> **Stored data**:
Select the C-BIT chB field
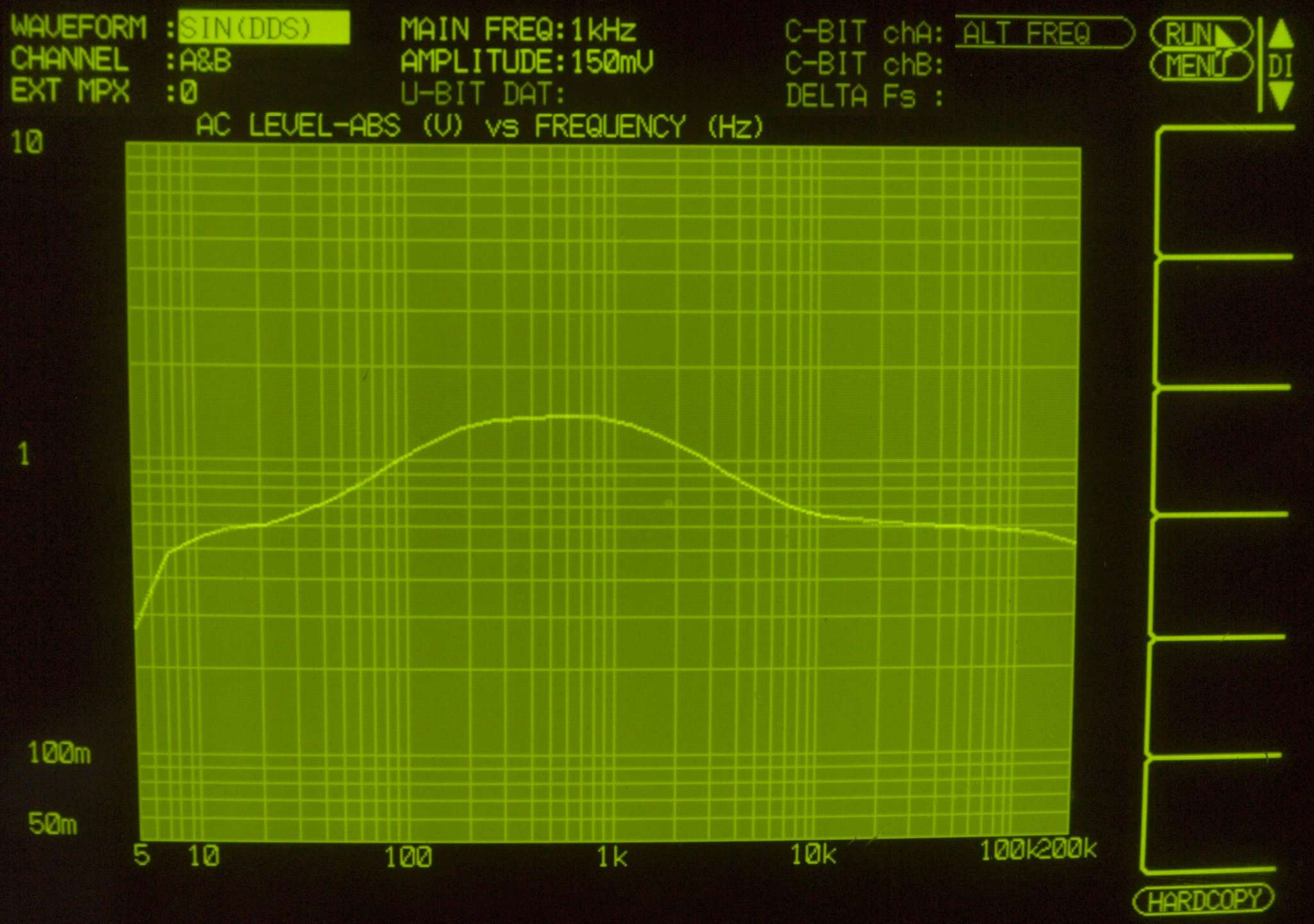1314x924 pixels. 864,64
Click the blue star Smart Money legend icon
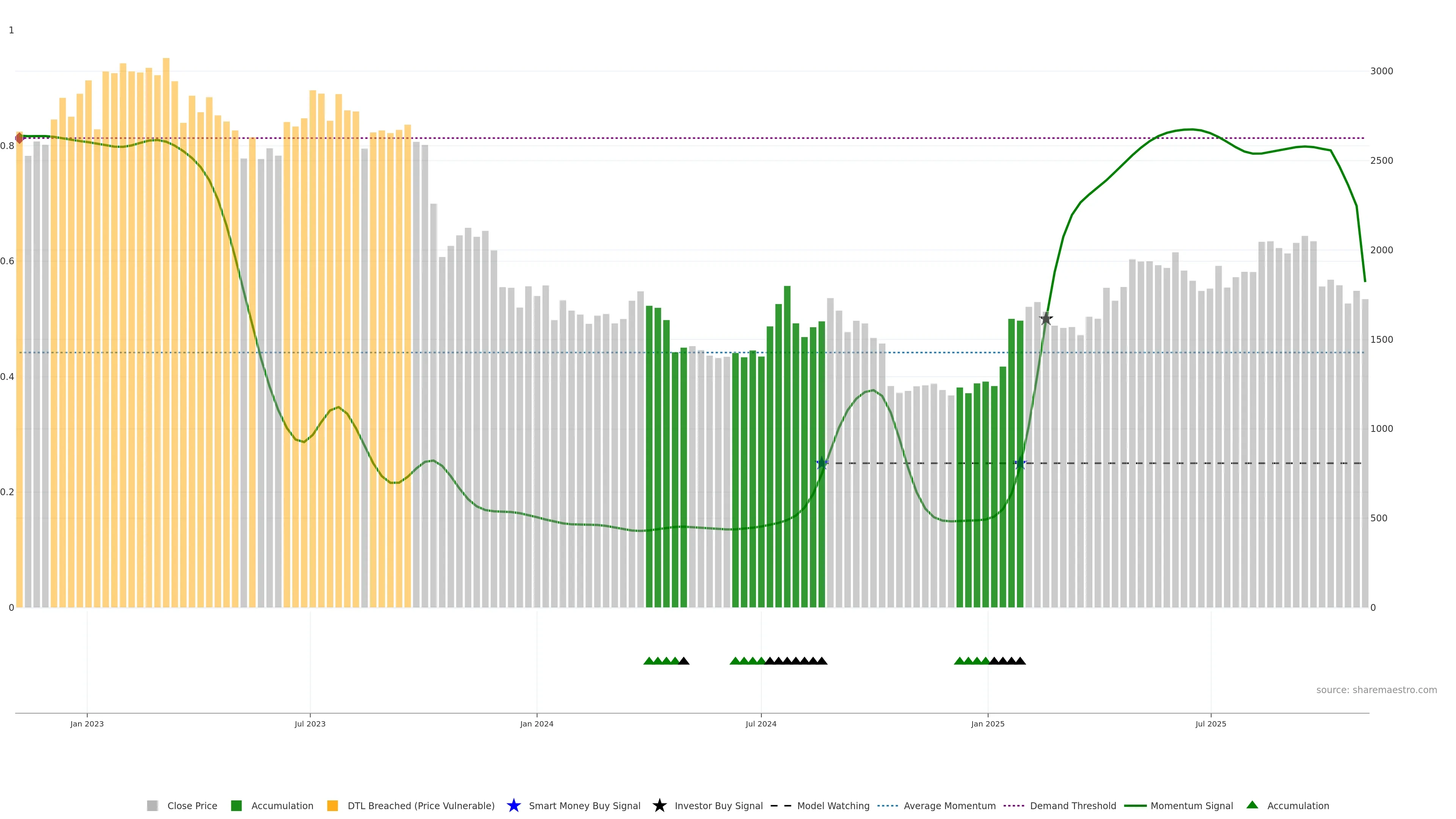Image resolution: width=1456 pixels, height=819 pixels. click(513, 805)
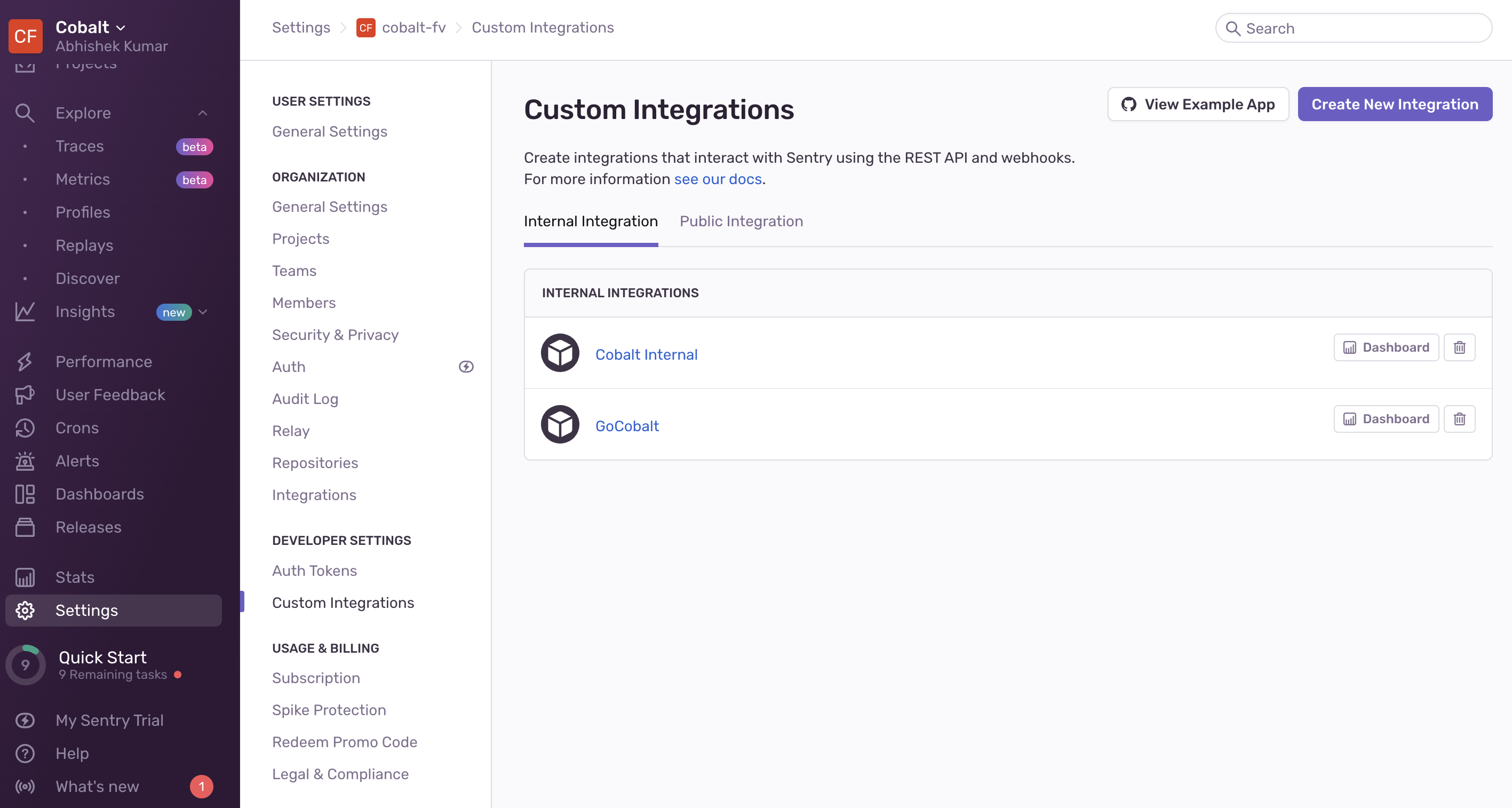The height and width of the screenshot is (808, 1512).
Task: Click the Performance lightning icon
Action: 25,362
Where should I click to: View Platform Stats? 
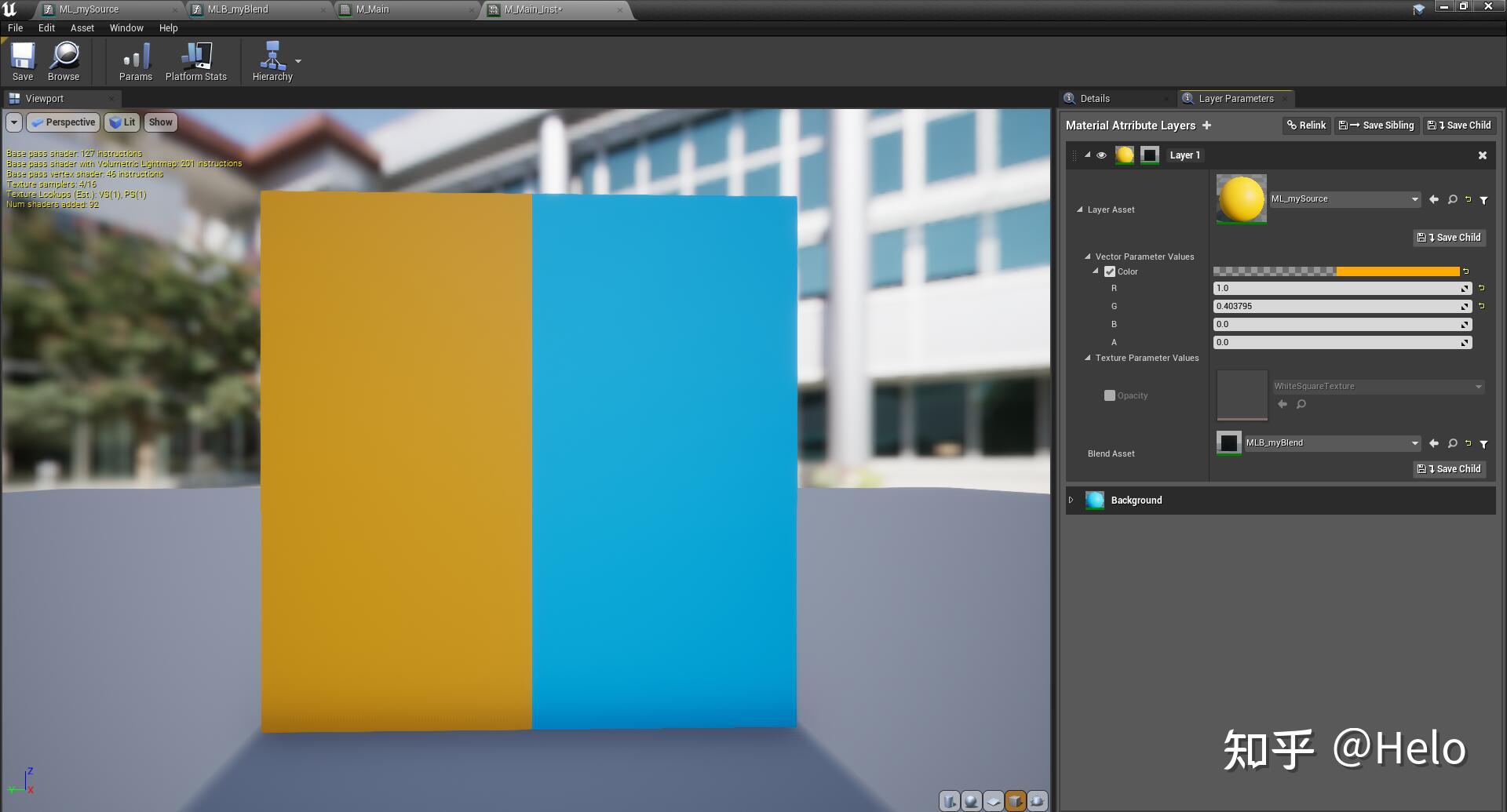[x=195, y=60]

> **Task description**: Beginning with the line holding "Click the blue star Smart Money legend icon", copy each line exactly through the end of the records above, and leave every picture out.

> **Answer to this problem**:
Click the blue star Smart Money legend icon
Image resolution: width=1456 pixels, height=819 pixels. click(513, 805)
The height and width of the screenshot is (808, 1512).
Task: Click the Performance lightning icon
Action: 25,362
Where should I click to: View Platform Stats? 
[x=195, y=60]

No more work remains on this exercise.